◆ Text block ◆
Tockinit
not horrible nor great
Softwing
Most undeservingly overhyped movie of all time??
ActuallyGlimmer
The best films of this genre always show a path and provide a takeaway for being a better person.
Janae Milner
Easily the biggest piece of Right wing non sense propaganda I ever saw.
martys-7
A houseboy befriends his white master's son in 1950s Kenya while marauding rebels plan murder and mayhem.The brilliance of this movie is how it manages to tell a story involving children whose innocence and purity will be compromised by the imploding colonial world, white colonialists living a comfortable yet deluded life by exploiting native Kenyans, and murderous rebels whose raging savagery will not spare innocent lives.Poignant, deep, unflinching, well-acted, perfectly photographed, this is a minor masterpiece not to be easily forgotten. Its story may be a footnote yet it presents the elements that fueled African rebellion and shaped the future politics of sub-Saharan nations. A must see.
Kellylovescake
Just finished watching this movie. Would have to disagree with the description. Mwangi doesn't "move in" with the police officer's family. He "moves in" to the slave quarters to be a "paid slave" in order to earn money. This movie was made in the late '80's, I would have sworn it was from the '70's. I like how they cast authentic Africans, the Masai are very beautiful, and others complete with stretched out earlobes! I was glad the mother got shot and when the father was trying to keep that Hitler Youth boy hush hush, I thought he was going to tell the boy to blame it on Mwangi. Typical!! But he didn't. Very depressing with a surprise ending. Don't buy this movie unless the actor who played Mwangi gets royalties. :)

◆ Exercise prompt ◆
Return the movie reviews above in full, word for word.

◆ Extracted records ◆

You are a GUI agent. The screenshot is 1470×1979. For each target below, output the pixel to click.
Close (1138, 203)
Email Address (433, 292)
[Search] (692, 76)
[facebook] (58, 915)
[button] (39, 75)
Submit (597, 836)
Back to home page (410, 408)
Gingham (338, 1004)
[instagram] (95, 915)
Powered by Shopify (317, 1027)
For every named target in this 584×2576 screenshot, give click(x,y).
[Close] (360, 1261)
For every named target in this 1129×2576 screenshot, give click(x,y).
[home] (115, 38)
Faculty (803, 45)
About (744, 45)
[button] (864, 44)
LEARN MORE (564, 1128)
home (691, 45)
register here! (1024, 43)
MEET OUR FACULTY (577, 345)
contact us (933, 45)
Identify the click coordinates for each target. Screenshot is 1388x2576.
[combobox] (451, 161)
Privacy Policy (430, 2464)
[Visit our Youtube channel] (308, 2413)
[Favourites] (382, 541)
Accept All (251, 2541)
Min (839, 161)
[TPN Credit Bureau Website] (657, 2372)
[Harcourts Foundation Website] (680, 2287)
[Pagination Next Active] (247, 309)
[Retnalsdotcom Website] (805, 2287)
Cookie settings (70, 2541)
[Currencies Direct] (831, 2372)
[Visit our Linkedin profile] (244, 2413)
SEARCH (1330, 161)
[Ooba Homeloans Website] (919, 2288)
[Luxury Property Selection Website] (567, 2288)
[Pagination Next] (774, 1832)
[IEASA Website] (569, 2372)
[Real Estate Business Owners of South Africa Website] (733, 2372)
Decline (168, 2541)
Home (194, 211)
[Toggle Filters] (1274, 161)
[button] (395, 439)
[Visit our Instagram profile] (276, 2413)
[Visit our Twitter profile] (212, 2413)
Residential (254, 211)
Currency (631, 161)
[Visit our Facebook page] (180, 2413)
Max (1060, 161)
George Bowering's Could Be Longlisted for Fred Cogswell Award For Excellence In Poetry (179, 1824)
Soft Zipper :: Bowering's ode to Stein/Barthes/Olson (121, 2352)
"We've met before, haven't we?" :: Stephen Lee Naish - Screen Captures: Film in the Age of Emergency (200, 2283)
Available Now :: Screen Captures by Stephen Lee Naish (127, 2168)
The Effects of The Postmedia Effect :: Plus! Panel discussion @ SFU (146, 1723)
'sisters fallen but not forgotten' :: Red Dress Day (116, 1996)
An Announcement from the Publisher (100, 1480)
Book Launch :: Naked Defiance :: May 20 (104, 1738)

◆ Expected output ◆
Tockinit
not horrible nor great
Softwing
Most undeservingly overhyped movie of all time??
ActuallyGlimmer
The best films of this genre always show a path and provide a takeaway for being a better person.
Janae Milner
Easily the biggest piece of Right wing non sense propaganda I ever saw.
martys-7
A houseboy befriends his white master's son in 1950s Kenya while marauding rebels plan murder and mayhem.The brilliance of this movie is how it manages to tell a story involving children whose innocence and purity will be compromised by the imploding colonial world, white colonialists living a comfortable yet deluded life by exploiting native Kenyans, and murderous rebels whose raging savagery will not spare innocent lives.Poignant, deep, unflinching, well-acted, perfectly photographed, this is a minor masterpiece not to be easily forgotten. Its story may be a footnote yet it presents the elements that fueled African rebellion and shaped the future politics of sub-Saharan nations. A must see.
Kellylovescake
Just finished watching this movie. Would have to disagree with the description. Mwangi doesn't "move in" with the police officer's family. He "moves in" to the slave quarters to be a "paid slave" in order to earn money. This movie was made in the late '80's, I would have sworn it was from the '70's. I like how they cast authentic Africans, the Masai are very beautiful, and others complete with stretched out earlobes! I was glad the mother got shot and when the father was trying to keep that Hitler Youth boy hush hush, I thought he was going to tell the boy to blame it on Mwangi. Typical!! But he didn't. Very depressing with a surprise ending. Don't buy this movie unless the actor who played Mwangi gets royalties. :)